The old boy in question and the crew’s passenger tonight is thirty-year-old Sonderführer Wulf-Dieter Georg Franz Theobald Müller, a writer turned war reporter, two days away from becoming an even older boy of thirty-one, on April 11th. He’s only a few years older than the crew, but for these young twenty-somethings, a thirty-year-old might as well be their grandfather. Especially when he has a paunch, crafted carefully by French cheeses and the rich food he’d thrived on in Paris. “The working men always fight their wars”, Schaefer had once said, after too many beers, his eyes had flicked up and down Wulf-Dieter’s waistline, earlier, as they shook hands. “The rich just grow fat”, he thought to himself. 

 

Wulf-Dieter is joining them on this mission so that he can write home to tell the German people how brave the crew are and how just their fight is. Or perhaps he’d just always wanted to test himself in combat, and to see how brave he was? He’d thought so much about it, and written about it, in those inter-war years – combat and war. Perhaps all young men, too young for the First World War, and yet charged by its stories, dreamt of combat and yes, of vengeance.
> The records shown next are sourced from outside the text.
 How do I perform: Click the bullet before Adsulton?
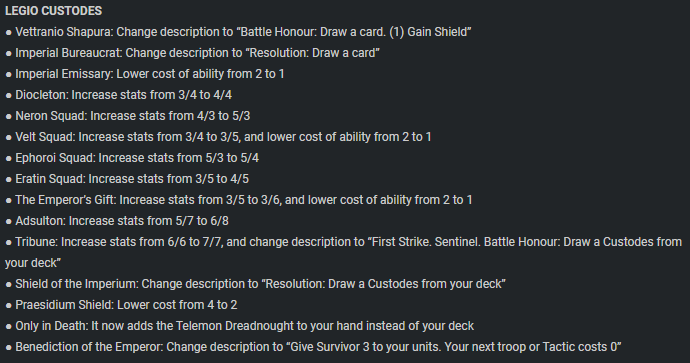tap(8, 222)
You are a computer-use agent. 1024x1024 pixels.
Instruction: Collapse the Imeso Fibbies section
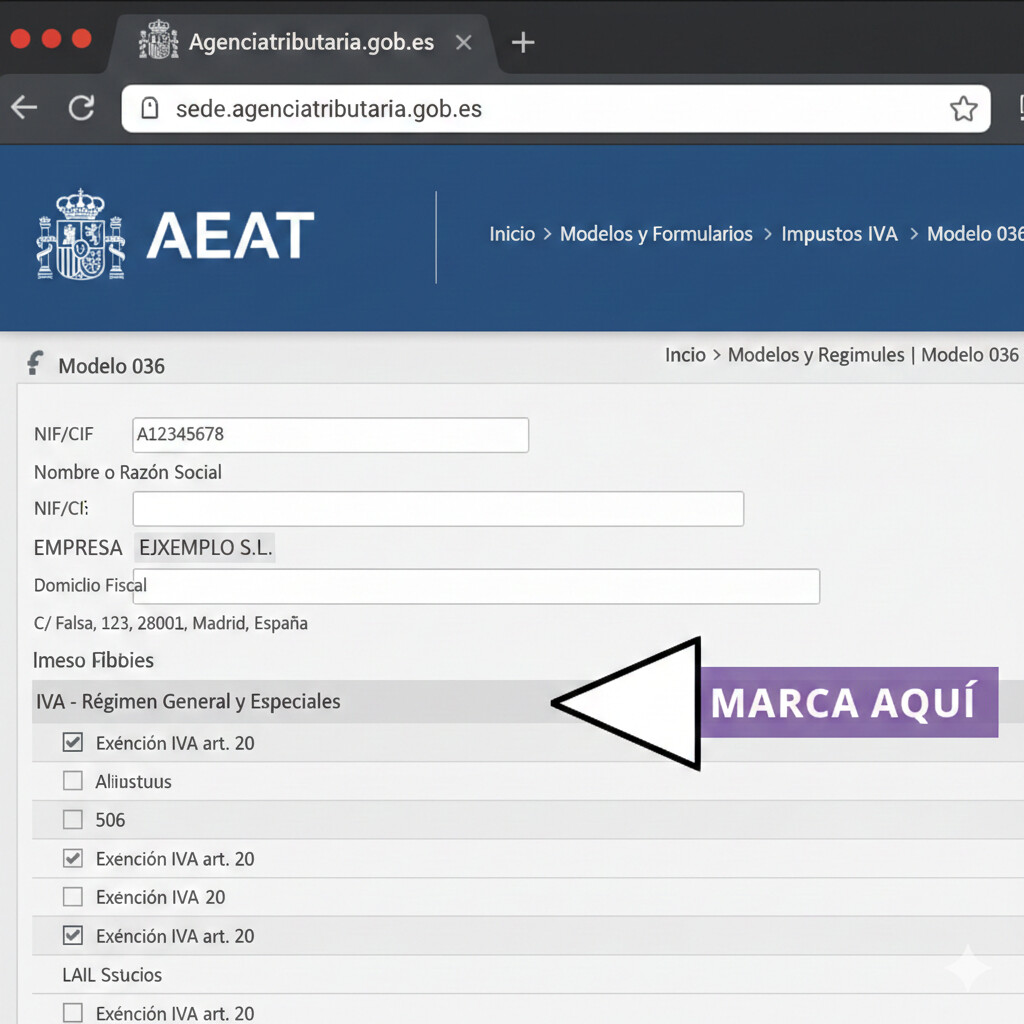coord(93,660)
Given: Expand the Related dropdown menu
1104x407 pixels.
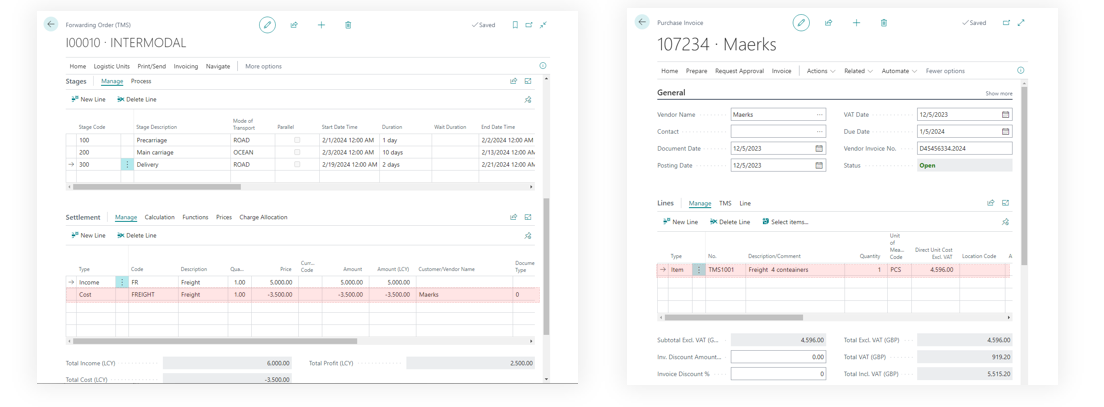Looking at the screenshot, I should [x=857, y=71].
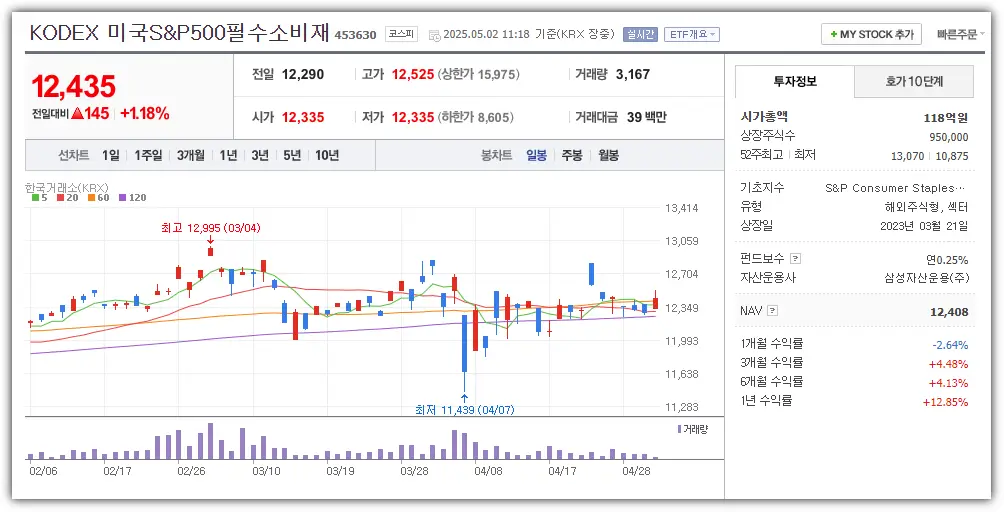Screen dimensions: 1004x512
Task: Click the 펀드보수 help question icon
Action: pyautogui.click(x=796, y=259)
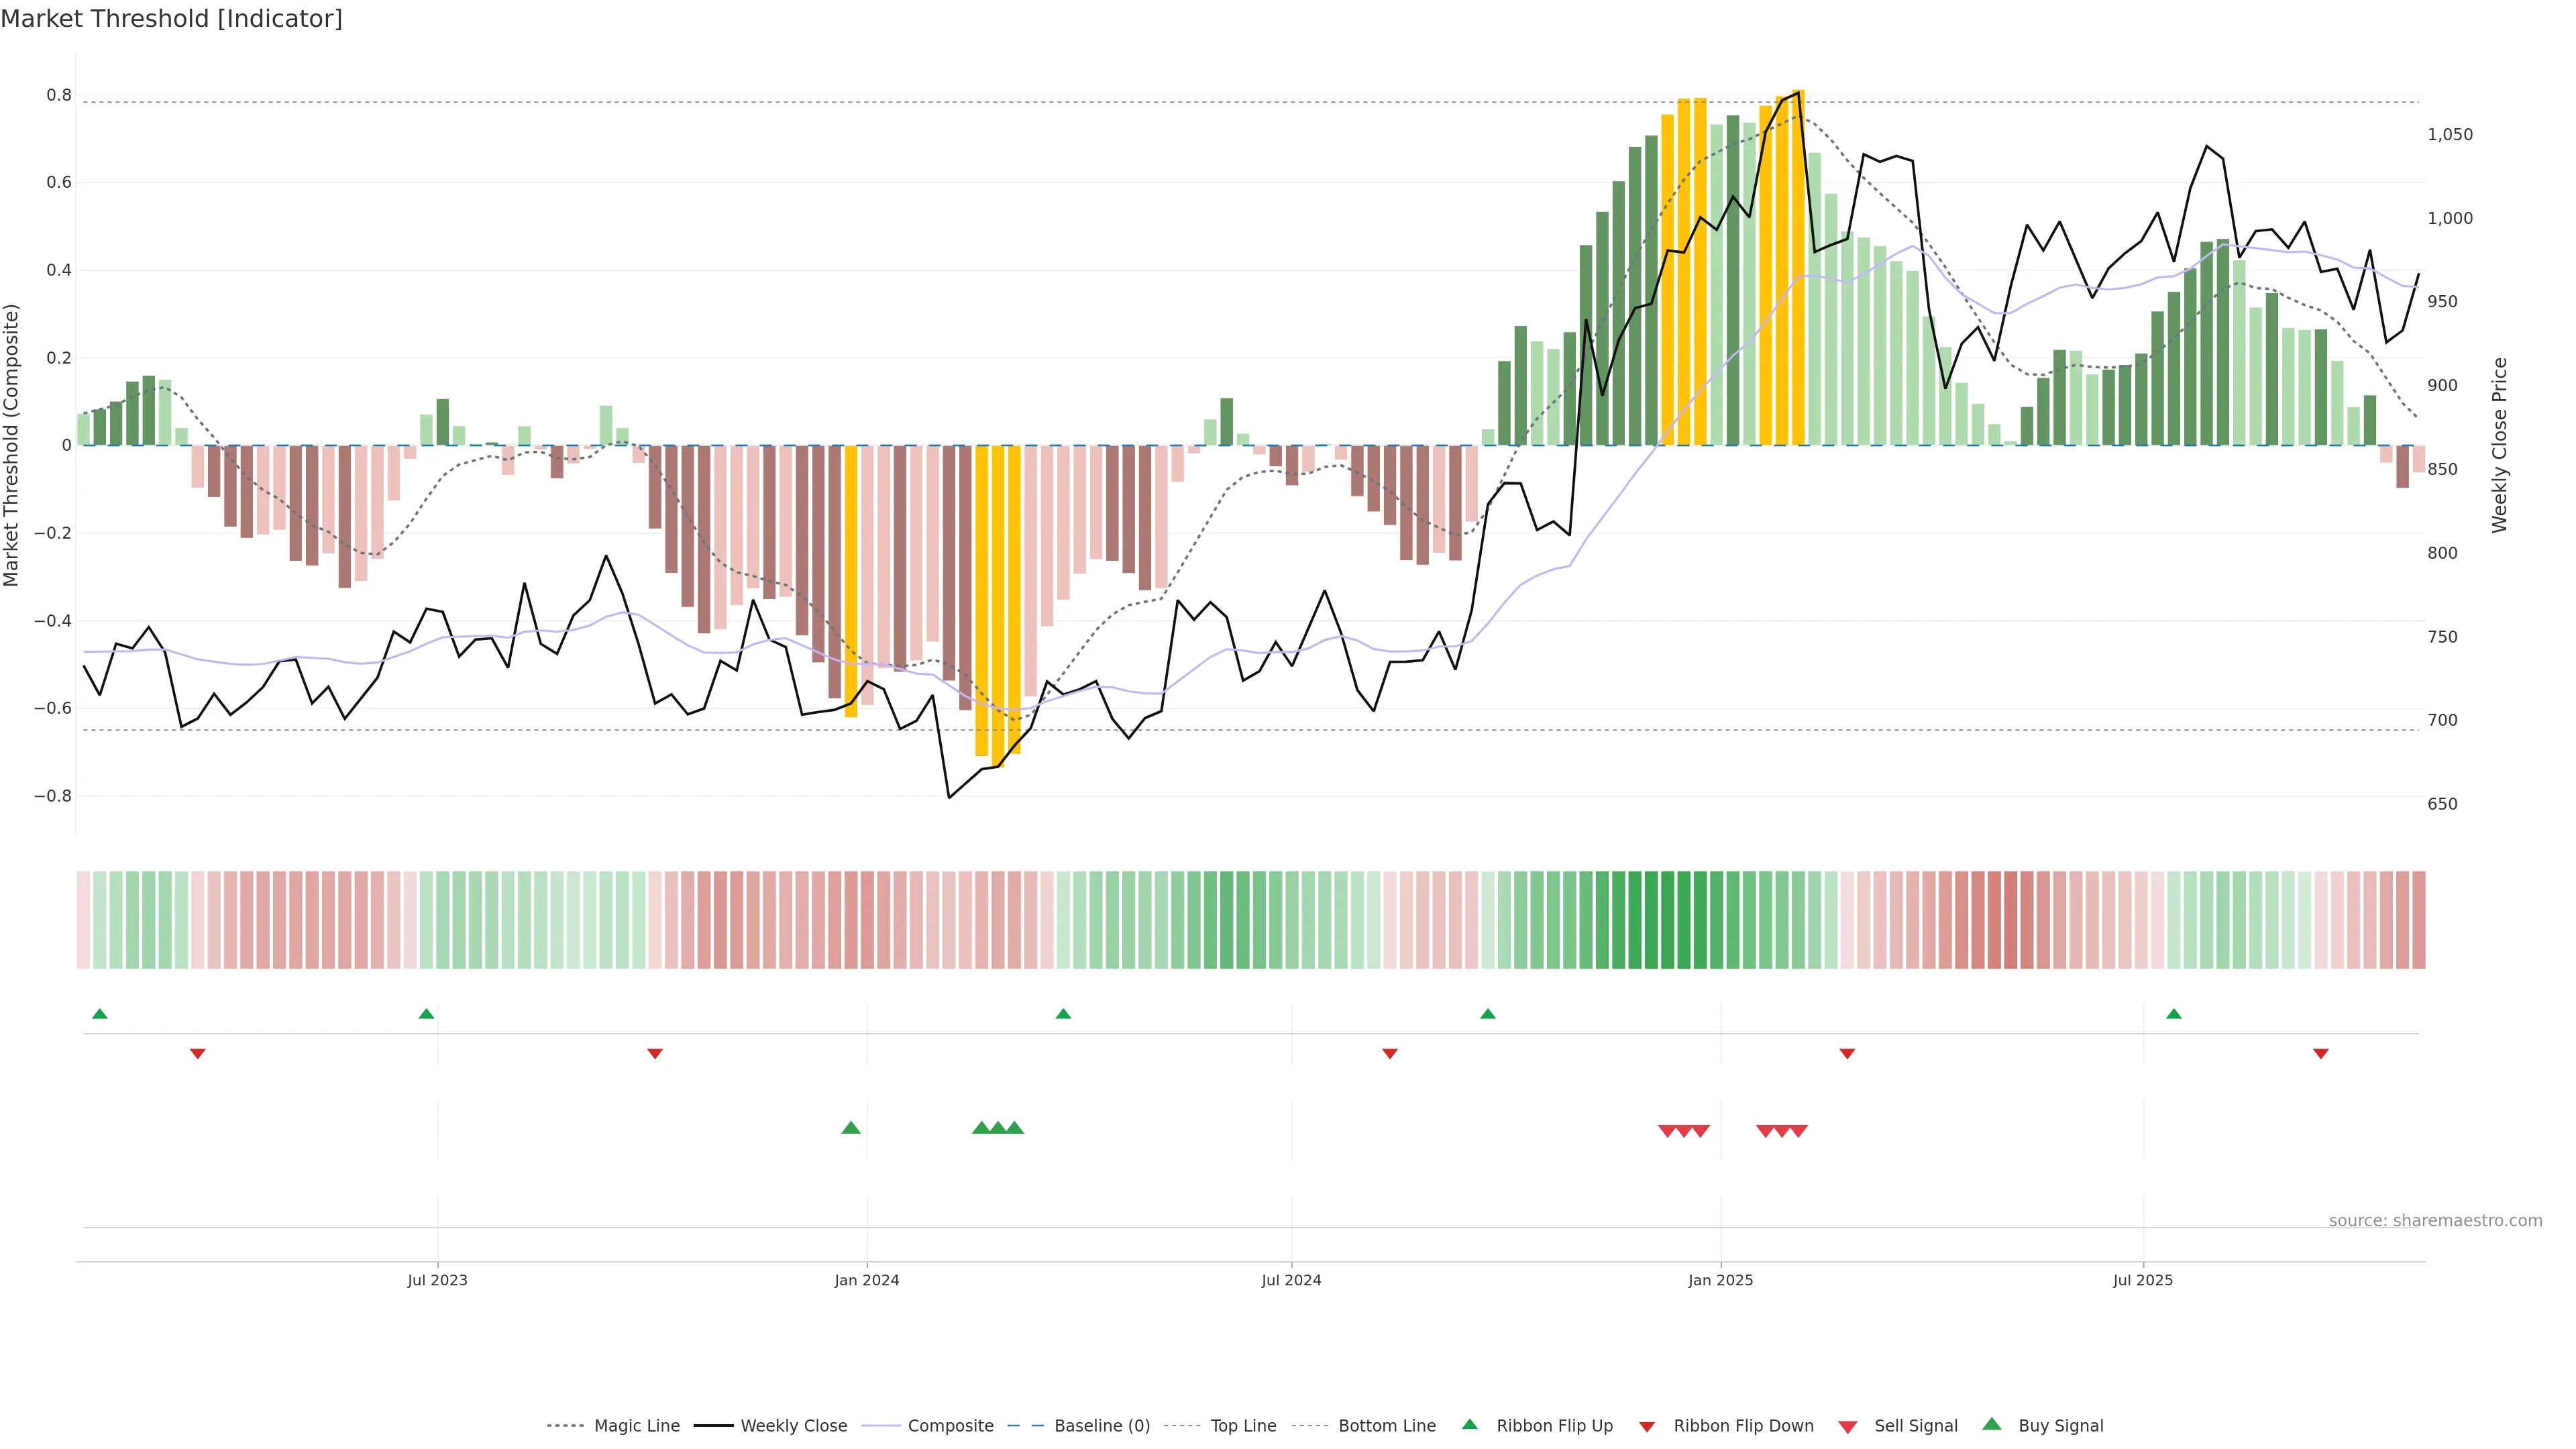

Charged by the feeling of defeat and that “damned Versailles Treaty,” as Wulf had always called it, always with the word damned in front, and he too burned with the desire to rectify these wrongs as he saw them. He’d once written about how the mix of technology, in the form of aviation, and the will of the people, would power them to change the world, and now here he was, watching the world change. Or burn, as he smelled the smoke from the world-changing below, in his nostrils, all the way up here in his huddled position in the clouds.